Exhibition offers chance for a trip into the past - The Worcester Observer

Exhibition offers chance for a trip into the past

Worcester Editorial 13th Jun, 2021   0

A NEW exhibition at Worcester City Art Gallery and Museum will chronicle the history of the changing face of Worcester and its residents through photographs

Worcester Life Stories shines a light on the history of Worcester through the words of the city’s residents and a vast array of photographs taken over the last 70 years, which have captured snapshots of the streetscapes of Worcester and how they have changed.

It opened yesterday (Saturday) at Worcester City Art Gallery and Museum and run until February 2022.

From 1950s shop fronts and forgotten landmarks, to communities which were migrated as the city developed, evocative images in the exhibition unlock memories of days gone by.




The images were taken by staff of Worcester City Council, including health inspectors, archaeologists, conservation officers and planners to inform their day-to-day work, capturing building use, living conditions and heritage. They tell stories of lost industries, of hardship and poverty followed by regeneration and redevelopment, some of which still divides opinion today.

Other images capture a more domestic view, especially those images taken by Chief Public Health Inspector Tom Marsden. It was Marsden’s role to ensure housing conformed to the 1957 Housing Act which called for houses to be fit for human habitation and led to around 3,500 properties in Worcester being condemned as unsanitary and unsafe.


His incredible photographs capture the conditions many families experienced after a half-century of neglect, economic depression and two world wars.

Rising damp, rat-infested courtyards and cramped, airless spaces were just some of the scenes captured as he surveyed the city.

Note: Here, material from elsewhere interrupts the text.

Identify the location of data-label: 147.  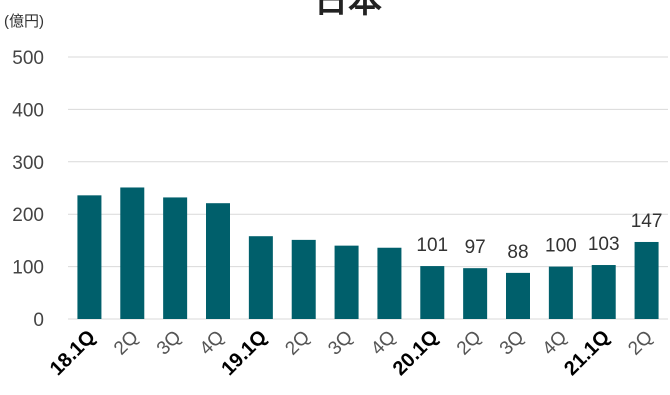
(647, 222). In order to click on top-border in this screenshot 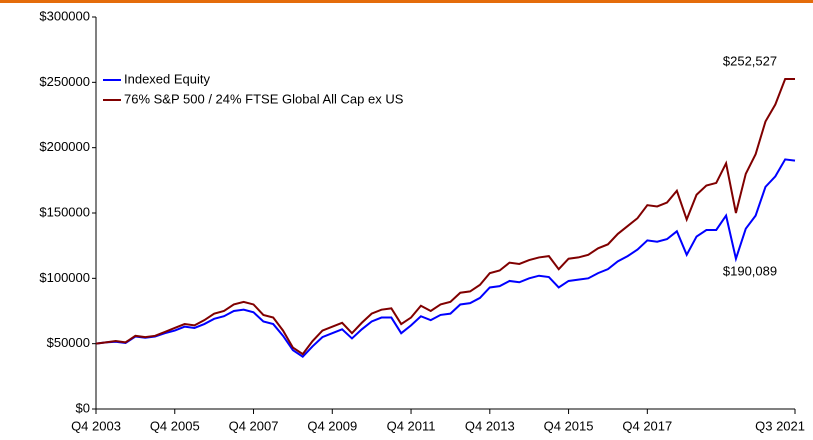, I will do `click(406, 2)`.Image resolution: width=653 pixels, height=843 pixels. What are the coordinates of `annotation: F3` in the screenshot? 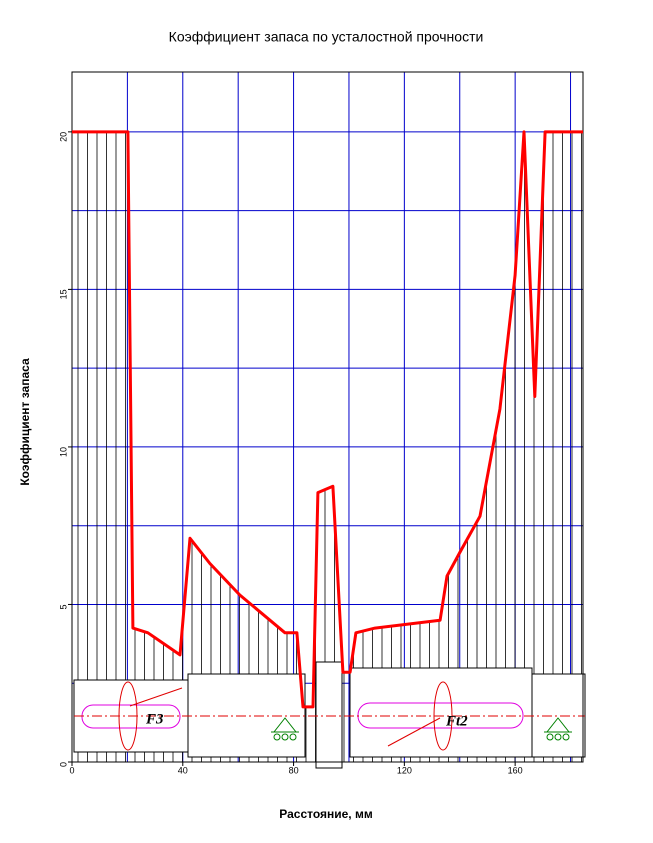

What followed was the mass demolition of many areas, including the tenement houses of the Blockhouse, Tybridge Street, The Moors, and Dolday.

David Nash, social history curator with Museums Worcestershire, said: “This exhibition is a fascinating window into the past, inviting residents of the city we live in now to see how it has been shaped and changed over the past 70 years.

“Our cities are constantly evolving beneath our feet and it’s enthralling to see how past generations lived and to see how the streets we are so familiar with have altered through time.”